WORK INSTRUCTIONS
Which lines of the records below contain the word "computer"? Report each of them in full.

[Items from a data source]
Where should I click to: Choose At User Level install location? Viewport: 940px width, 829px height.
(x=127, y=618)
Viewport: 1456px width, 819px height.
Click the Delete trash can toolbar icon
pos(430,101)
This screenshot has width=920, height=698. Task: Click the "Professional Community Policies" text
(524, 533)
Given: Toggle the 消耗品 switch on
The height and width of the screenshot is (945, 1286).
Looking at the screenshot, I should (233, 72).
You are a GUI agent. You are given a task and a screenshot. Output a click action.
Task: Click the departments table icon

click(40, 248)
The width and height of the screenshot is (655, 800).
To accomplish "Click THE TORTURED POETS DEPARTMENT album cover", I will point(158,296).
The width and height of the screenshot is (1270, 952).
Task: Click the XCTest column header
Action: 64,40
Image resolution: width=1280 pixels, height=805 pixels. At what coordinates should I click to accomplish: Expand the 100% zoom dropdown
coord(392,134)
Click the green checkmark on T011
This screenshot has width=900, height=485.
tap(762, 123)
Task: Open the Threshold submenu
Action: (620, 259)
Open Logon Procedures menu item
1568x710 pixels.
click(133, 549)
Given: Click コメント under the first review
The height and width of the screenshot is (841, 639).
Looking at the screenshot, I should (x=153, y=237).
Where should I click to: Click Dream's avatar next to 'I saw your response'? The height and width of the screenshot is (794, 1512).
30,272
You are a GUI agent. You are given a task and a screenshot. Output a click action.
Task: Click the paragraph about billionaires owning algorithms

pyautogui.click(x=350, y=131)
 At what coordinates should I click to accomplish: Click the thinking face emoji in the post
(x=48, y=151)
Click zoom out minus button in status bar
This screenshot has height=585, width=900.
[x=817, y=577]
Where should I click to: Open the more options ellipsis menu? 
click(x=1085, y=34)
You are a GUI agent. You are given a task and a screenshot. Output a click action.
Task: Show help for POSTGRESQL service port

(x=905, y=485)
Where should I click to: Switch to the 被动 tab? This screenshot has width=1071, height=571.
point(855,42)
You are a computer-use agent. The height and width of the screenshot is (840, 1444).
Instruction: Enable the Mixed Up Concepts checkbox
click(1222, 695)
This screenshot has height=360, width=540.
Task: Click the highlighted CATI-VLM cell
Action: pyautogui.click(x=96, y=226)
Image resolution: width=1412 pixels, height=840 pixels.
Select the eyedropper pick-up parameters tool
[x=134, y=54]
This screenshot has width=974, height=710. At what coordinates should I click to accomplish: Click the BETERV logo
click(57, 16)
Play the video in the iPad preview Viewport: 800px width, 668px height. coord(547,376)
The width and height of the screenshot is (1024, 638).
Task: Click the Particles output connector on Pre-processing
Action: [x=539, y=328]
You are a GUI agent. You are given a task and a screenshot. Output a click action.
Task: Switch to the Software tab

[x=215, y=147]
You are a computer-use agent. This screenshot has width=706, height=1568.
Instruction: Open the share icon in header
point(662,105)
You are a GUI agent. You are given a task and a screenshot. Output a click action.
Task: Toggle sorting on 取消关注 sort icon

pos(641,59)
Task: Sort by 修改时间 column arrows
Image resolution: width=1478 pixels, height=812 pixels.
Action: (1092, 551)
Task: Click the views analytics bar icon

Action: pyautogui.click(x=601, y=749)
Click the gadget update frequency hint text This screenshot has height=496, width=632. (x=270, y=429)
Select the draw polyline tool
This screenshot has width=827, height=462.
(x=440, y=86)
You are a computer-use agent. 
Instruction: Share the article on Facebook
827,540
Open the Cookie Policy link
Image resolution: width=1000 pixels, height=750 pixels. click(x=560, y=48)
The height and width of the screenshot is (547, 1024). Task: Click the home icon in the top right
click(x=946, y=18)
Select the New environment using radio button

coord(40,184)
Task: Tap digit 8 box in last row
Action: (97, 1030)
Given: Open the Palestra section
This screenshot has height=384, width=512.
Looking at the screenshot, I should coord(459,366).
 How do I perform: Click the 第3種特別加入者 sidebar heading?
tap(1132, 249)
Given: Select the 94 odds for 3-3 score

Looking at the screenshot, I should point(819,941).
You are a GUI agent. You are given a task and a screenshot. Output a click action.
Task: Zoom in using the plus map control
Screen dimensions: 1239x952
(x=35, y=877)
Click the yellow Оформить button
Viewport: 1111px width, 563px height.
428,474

FINAL ANSWER
You are a computer-use agent. The height and width of the screenshot is (840, 1444).
You are a computer-use agent. This screenshot has width=706, height=1568.
You are a computer-use agent. 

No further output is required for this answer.